Your answer must be the exact lines from the one holding "[combobox] (965, 47)" through the final line of the records below, both included, and nothing more.

----------------------------------------

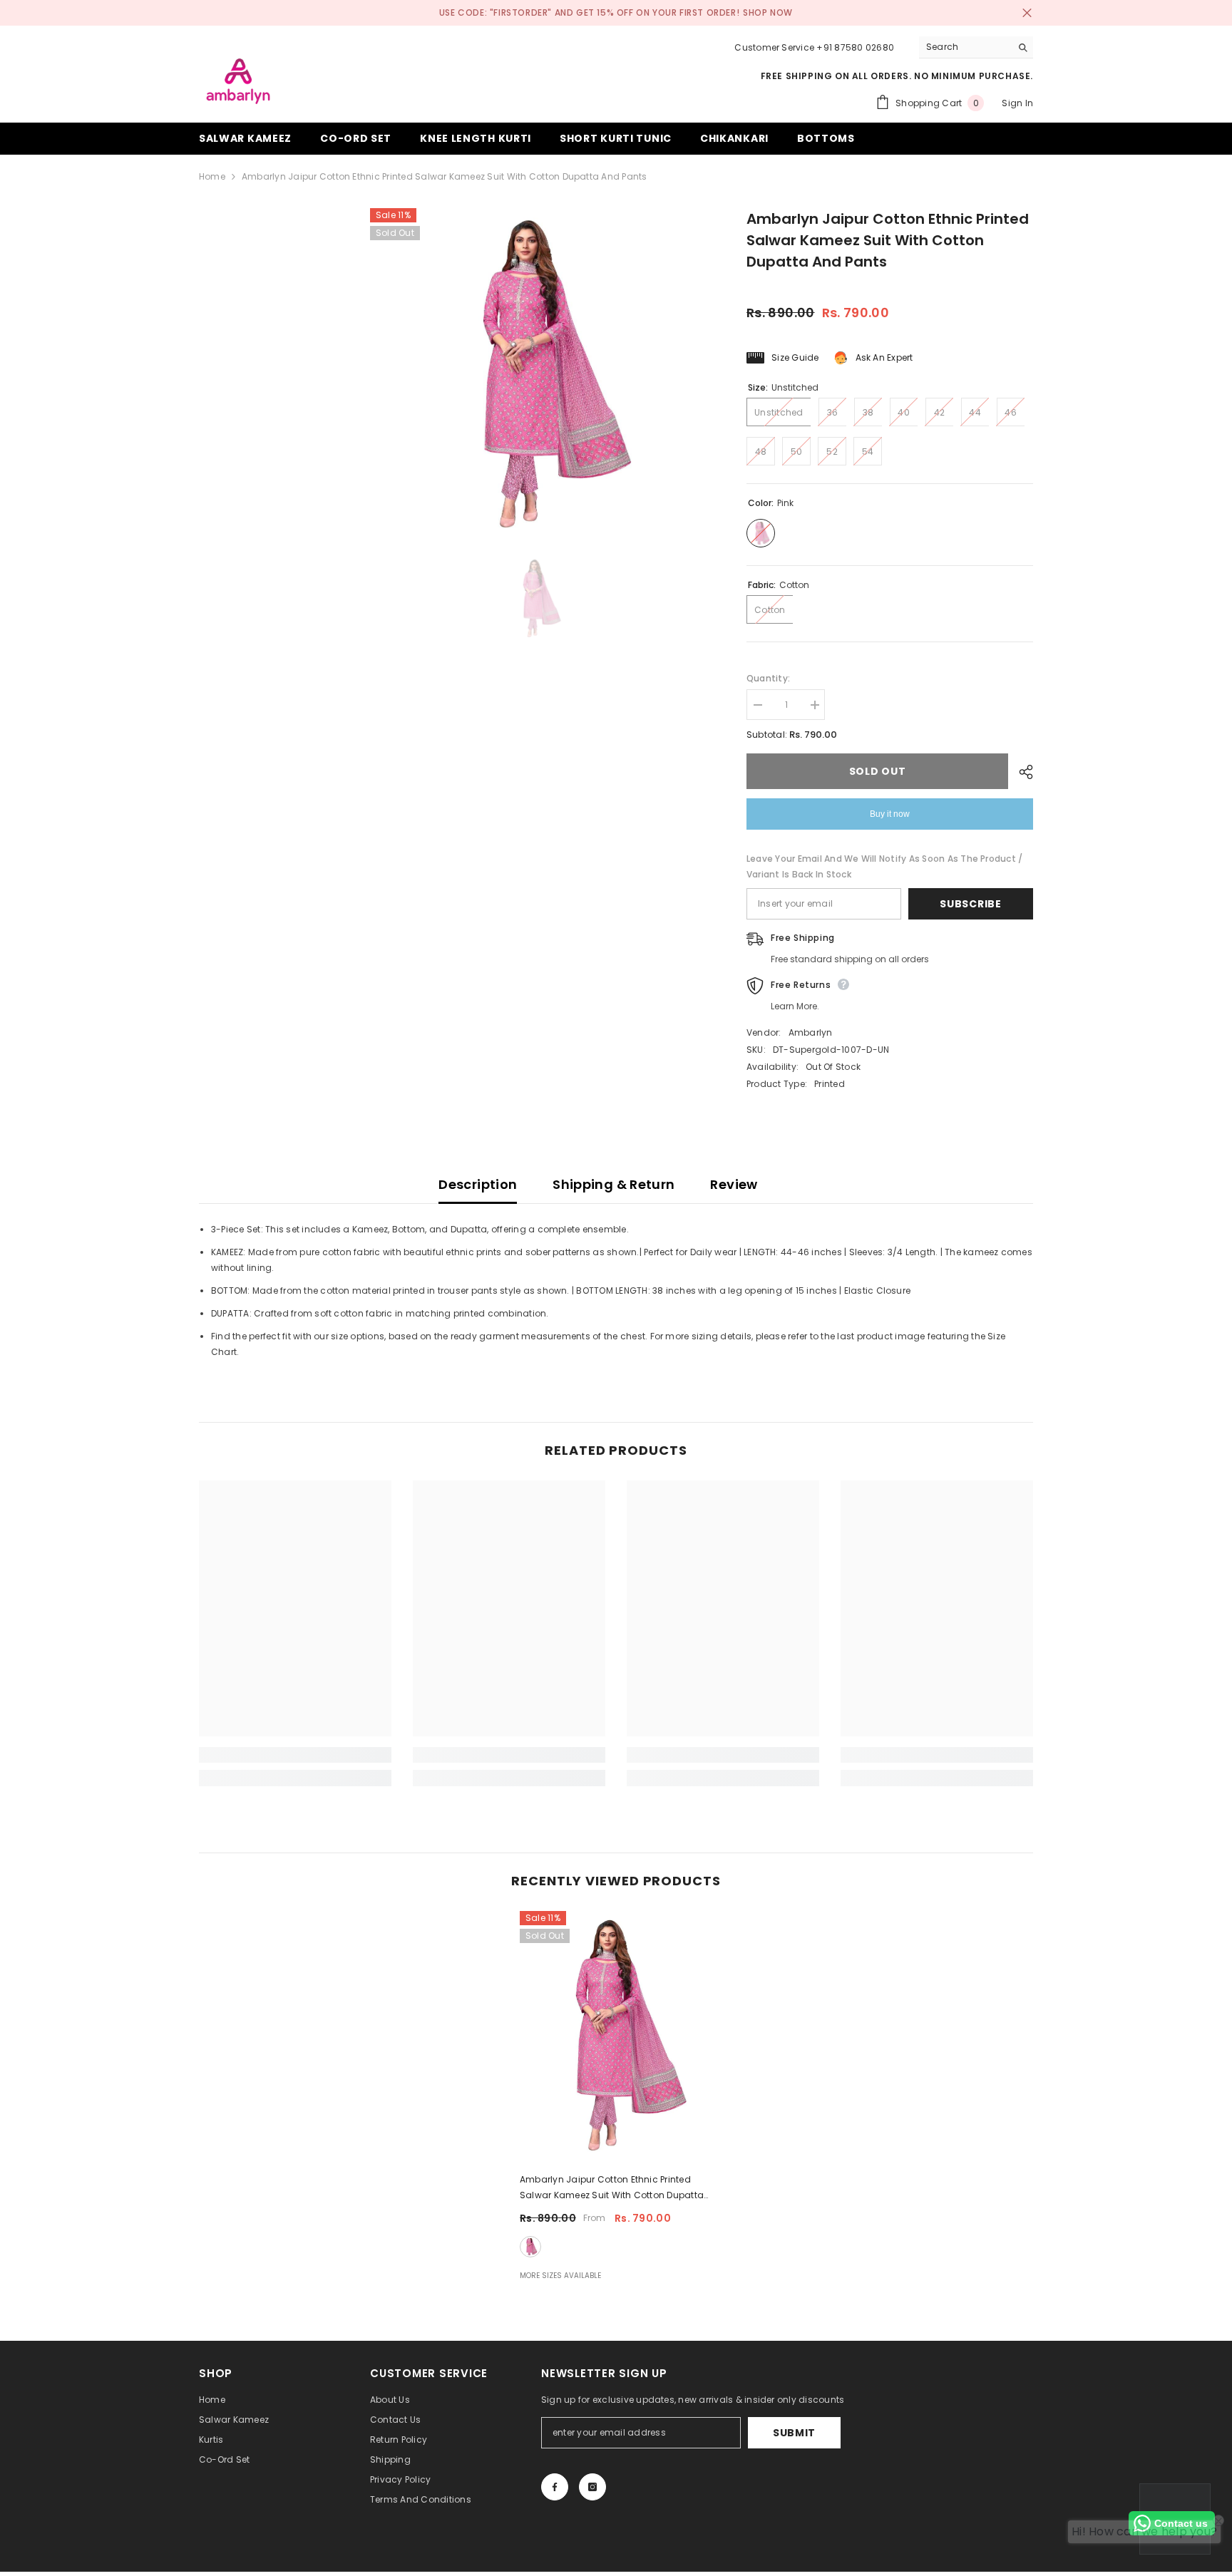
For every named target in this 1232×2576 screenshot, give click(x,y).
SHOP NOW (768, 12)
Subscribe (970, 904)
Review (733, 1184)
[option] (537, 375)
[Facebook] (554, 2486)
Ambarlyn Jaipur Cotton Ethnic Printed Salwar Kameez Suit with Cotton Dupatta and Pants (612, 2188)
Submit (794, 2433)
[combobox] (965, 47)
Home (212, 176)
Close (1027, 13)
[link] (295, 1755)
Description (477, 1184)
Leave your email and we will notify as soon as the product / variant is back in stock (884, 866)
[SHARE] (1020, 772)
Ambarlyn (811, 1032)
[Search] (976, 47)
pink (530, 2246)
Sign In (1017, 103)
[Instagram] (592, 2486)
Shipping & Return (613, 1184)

----------------------------------------

Worked solution:
[combobox] (965, 47)
Home (212, 176)
Close (1027, 13)
[link] (295, 1755)
Description (477, 1184)
Leave your email and we will notify as soon as the product / variant is back in stock (884, 866)
[SHARE] (1020, 772)
Ambarlyn (811, 1032)
[Search] (976, 47)
pink (530, 2246)
Sign In (1017, 103)
[Instagram] (592, 2486)
Shipping & Return (613, 1184)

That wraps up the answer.